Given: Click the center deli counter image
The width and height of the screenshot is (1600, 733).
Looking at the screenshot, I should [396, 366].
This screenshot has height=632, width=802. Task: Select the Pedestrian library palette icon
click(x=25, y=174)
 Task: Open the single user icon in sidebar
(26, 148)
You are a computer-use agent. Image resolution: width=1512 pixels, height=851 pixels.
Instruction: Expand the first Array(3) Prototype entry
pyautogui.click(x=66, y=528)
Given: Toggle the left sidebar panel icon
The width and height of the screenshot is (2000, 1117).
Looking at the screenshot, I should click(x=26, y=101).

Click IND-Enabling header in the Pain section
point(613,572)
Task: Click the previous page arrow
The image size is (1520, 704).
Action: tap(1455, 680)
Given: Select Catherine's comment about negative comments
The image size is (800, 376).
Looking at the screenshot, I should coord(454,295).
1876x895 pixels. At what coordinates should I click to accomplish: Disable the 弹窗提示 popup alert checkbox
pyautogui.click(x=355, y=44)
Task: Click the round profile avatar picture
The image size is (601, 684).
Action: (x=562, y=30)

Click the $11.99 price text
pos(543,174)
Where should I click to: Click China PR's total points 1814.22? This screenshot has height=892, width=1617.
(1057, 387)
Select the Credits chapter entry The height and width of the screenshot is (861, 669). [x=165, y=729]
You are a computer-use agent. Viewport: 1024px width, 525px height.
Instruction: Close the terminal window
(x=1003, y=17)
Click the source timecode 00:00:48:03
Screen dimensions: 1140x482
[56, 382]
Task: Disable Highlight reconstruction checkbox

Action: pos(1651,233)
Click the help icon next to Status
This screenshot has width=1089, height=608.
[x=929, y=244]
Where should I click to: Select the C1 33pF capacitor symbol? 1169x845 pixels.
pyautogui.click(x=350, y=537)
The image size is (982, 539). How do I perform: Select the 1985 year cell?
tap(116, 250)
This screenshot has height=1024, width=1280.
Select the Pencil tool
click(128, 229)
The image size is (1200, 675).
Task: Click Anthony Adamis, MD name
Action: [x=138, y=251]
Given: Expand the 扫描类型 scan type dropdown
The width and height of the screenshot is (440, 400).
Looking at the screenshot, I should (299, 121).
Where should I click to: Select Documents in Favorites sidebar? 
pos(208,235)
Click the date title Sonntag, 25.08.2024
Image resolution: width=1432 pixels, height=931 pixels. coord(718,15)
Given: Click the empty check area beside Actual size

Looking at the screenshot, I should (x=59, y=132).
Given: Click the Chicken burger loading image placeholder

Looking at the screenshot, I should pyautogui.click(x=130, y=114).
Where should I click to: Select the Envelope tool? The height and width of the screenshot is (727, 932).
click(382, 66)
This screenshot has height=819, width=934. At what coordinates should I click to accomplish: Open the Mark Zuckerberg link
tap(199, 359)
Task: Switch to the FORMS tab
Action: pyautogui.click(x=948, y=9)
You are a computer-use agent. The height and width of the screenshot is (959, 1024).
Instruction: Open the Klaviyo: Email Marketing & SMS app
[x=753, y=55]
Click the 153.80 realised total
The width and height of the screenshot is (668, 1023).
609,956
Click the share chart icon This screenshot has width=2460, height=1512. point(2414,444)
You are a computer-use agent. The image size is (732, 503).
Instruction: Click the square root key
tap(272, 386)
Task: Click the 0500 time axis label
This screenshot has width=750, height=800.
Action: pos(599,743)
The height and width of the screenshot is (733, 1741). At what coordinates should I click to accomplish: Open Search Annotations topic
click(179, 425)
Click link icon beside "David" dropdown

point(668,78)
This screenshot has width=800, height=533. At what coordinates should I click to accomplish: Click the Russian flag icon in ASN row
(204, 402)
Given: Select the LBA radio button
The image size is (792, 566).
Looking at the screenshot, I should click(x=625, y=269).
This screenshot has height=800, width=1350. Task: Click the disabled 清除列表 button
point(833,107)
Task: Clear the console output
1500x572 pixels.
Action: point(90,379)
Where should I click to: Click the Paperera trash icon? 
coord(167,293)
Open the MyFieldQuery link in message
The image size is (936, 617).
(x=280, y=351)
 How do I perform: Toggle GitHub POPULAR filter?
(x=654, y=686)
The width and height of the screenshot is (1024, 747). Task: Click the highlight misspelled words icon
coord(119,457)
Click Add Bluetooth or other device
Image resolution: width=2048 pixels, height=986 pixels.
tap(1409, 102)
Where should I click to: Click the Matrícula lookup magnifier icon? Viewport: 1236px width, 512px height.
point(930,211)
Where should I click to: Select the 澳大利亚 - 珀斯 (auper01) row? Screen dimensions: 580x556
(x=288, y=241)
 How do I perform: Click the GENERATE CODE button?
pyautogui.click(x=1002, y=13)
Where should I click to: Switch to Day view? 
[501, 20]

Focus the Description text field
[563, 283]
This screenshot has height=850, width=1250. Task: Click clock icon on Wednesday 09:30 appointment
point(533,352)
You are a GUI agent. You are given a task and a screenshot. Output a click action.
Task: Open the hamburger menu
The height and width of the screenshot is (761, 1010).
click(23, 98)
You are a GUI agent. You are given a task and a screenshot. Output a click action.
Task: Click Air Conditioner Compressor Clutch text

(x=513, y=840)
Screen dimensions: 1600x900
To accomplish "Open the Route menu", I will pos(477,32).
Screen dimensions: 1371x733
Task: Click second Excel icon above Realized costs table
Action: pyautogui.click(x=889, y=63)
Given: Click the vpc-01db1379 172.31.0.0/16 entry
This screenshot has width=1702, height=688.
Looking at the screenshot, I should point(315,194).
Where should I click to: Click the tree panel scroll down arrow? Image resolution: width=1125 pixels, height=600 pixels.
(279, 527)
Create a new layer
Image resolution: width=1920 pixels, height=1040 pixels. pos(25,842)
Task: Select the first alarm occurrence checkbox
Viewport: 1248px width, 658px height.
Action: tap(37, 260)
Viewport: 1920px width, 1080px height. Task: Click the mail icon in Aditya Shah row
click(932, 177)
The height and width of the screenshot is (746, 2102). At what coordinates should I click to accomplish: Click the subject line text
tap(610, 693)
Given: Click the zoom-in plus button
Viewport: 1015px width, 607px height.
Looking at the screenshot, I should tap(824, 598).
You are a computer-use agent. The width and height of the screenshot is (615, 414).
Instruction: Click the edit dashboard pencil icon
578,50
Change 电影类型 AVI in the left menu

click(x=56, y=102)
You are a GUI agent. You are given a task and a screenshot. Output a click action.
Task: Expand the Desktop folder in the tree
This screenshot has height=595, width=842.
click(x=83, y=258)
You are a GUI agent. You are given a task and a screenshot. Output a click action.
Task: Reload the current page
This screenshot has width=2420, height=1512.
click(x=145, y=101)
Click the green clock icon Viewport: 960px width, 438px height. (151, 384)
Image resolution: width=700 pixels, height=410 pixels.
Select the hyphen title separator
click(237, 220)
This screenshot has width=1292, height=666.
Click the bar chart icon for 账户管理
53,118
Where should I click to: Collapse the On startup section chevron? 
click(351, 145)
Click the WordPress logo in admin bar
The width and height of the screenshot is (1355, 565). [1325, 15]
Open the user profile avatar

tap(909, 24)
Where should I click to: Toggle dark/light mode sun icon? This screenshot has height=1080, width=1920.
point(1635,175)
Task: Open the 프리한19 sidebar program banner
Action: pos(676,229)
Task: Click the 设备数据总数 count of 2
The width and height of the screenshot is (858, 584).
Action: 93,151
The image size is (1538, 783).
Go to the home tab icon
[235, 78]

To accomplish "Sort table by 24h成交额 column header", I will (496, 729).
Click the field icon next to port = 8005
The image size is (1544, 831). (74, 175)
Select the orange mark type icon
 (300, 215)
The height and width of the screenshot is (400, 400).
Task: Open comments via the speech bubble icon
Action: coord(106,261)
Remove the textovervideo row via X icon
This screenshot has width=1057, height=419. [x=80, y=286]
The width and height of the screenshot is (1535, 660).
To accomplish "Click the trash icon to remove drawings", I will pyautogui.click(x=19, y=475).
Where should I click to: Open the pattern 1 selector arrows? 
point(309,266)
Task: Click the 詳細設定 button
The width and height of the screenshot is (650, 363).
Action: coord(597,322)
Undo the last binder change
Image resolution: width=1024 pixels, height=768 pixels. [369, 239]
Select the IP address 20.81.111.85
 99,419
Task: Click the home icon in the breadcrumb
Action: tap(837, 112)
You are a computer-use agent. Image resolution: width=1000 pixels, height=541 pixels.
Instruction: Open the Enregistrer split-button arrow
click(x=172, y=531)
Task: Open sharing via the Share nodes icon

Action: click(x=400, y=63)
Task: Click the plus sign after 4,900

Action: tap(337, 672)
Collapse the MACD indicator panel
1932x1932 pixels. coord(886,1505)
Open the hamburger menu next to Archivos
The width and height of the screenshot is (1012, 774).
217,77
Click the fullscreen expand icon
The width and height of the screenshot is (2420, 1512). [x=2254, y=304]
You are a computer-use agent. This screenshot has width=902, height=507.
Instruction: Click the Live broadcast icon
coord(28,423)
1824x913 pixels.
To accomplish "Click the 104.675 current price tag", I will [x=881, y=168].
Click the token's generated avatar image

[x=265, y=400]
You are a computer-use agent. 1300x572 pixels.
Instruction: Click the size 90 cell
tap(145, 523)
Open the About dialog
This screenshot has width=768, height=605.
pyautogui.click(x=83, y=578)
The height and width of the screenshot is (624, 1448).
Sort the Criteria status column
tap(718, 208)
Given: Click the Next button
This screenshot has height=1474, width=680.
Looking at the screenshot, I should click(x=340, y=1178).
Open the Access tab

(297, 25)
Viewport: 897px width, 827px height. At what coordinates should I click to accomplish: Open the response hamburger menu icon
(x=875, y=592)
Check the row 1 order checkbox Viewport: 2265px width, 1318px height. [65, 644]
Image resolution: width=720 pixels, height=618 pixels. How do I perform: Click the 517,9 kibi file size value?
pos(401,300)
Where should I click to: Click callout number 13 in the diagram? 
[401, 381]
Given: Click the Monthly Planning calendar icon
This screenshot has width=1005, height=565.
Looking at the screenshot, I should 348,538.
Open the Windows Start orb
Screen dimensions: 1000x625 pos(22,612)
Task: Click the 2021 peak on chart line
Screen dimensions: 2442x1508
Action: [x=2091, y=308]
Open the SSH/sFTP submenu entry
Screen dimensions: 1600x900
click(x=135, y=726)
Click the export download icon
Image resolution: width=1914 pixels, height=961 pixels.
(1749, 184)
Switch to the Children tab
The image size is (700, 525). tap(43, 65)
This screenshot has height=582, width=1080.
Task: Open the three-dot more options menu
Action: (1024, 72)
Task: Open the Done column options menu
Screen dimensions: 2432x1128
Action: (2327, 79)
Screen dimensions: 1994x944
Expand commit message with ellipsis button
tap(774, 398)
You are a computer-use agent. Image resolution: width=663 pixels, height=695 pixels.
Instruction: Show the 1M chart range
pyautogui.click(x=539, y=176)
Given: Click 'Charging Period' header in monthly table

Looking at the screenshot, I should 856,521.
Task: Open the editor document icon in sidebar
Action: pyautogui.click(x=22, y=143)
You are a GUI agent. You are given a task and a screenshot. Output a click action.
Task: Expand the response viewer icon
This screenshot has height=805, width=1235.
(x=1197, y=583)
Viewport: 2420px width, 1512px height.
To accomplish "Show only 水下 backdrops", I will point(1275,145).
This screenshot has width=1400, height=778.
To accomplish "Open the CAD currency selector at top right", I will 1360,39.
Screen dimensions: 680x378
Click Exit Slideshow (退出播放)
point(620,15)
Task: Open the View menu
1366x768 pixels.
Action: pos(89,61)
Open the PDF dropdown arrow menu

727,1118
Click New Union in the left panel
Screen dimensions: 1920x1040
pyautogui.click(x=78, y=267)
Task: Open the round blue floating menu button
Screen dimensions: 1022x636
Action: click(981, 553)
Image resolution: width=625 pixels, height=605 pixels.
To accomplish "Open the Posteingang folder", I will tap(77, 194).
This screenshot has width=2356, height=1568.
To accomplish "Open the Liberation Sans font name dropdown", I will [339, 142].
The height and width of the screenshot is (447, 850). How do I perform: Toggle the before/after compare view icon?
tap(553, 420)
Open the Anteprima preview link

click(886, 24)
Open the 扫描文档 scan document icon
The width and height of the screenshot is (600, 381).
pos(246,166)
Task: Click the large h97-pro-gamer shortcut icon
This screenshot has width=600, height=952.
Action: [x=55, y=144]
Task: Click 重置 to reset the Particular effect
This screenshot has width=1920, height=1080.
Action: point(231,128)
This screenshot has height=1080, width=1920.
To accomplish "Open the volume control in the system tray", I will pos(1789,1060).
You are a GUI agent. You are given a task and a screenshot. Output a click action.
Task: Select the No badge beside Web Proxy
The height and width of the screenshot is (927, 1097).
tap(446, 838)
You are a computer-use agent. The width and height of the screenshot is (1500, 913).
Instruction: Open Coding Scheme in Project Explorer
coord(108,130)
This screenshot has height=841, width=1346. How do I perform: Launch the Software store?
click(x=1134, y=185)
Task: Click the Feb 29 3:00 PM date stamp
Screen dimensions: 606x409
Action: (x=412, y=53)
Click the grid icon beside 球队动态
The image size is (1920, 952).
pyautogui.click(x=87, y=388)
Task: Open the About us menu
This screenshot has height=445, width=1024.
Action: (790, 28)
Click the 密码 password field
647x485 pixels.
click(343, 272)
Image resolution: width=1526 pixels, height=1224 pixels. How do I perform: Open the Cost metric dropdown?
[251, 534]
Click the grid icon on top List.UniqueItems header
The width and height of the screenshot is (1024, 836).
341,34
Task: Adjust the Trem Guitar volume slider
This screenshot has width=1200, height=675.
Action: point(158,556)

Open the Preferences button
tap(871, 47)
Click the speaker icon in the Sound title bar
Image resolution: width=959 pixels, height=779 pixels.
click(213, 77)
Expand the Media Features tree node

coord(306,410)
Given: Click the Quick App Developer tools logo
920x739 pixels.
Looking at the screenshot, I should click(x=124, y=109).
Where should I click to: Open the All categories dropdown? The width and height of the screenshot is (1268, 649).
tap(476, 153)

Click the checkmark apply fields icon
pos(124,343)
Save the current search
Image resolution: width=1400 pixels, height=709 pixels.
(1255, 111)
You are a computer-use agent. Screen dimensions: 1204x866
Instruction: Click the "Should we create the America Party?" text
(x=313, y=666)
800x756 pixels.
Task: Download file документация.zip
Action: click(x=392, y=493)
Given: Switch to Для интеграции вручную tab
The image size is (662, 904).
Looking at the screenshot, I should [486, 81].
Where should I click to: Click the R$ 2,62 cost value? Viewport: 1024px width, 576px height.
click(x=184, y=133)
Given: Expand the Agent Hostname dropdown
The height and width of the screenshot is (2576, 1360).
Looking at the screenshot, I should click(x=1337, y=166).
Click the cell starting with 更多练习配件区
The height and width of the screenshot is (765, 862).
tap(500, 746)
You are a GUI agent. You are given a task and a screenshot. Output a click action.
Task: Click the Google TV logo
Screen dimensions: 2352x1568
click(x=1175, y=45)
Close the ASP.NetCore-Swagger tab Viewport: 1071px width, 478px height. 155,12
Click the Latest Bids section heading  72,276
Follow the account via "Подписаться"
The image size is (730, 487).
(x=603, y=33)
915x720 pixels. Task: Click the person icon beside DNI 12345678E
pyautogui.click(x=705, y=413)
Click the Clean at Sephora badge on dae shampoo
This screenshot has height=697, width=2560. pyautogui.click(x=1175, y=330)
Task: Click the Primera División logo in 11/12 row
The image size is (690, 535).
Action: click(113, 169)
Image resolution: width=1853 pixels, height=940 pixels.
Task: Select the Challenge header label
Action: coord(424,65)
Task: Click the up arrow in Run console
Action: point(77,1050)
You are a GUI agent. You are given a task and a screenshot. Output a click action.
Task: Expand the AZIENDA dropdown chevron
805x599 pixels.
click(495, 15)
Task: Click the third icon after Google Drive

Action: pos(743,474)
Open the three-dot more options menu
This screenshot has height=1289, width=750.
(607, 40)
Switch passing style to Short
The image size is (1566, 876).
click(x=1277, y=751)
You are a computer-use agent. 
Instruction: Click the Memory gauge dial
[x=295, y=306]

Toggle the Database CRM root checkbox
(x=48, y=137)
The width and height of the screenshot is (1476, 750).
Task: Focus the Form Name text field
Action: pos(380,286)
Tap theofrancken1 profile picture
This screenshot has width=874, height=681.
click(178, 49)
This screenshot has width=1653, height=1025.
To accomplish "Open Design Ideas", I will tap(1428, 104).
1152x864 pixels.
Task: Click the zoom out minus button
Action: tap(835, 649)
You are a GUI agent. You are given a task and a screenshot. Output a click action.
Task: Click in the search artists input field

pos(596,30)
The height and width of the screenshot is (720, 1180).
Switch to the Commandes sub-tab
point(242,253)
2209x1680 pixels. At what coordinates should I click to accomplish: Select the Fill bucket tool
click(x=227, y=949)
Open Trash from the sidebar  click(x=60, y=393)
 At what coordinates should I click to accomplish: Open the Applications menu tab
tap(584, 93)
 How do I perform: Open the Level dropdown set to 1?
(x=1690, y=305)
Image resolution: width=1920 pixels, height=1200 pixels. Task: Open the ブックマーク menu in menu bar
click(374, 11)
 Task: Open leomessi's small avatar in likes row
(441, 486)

····················

▸ What you are asked to do
Rewrite the data from the first line up to and including the line with "[x=929, y=244]", replacing "checkbox" with "check box" and leaving everything else unchanged.

▸ Result of this task
Given: Click the center deli counter image
The width and height of the screenshot is (1600, 733).
Looking at the screenshot, I should [396, 366].
This screenshot has height=632, width=802. Task: Select the Pedestrian library palette icon
click(x=25, y=174)
 Task: Open the single user icon in sidebar
(26, 148)
You are a computer-use agent. Image resolution: width=1512 pixels, height=851 pixels.
Instruction: Expand the first Array(3) Prototype entry
pyautogui.click(x=66, y=528)
Given: Toggle the left sidebar panel icon
The width and height of the screenshot is (2000, 1117).
Looking at the screenshot, I should click(x=26, y=101).

Click IND-Enabling header in the Pain section
point(613,572)
Task: Click the previous page arrow
The image size is (1520, 704).
Action: tap(1455, 680)
Given: Select Catherine's comment about negative comments
The image size is (800, 376).
Looking at the screenshot, I should coord(454,295).
1876x895 pixels. At what coordinates should I click to accomplish: Disable the 弹窗提示 popup alert check box
pyautogui.click(x=355, y=44)
Task: Click the round profile avatar picture
The image size is (601, 684).
Action: (x=562, y=30)

Click the $11.99 price text
pos(543,174)
Where should I click to: Click China PR's total points 1814.22? This screenshot has height=892, width=1617.
(1057, 387)
Select the Credits chapter entry The height and width of the screenshot is (861, 669). [x=165, y=729]
You are a computer-use agent. Viewport: 1024px width, 525px height.
Instruction: Close the terminal window
(x=1003, y=17)
Click the source timecode 00:00:48:03
Screen dimensions: 1140x482
[56, 382]
Task: Disable Highlight reconstruction check box

Action: pos(1651,233)
Click the help icon next to Status
This screenshot has width=1089, height=608.
[x=929, y=244]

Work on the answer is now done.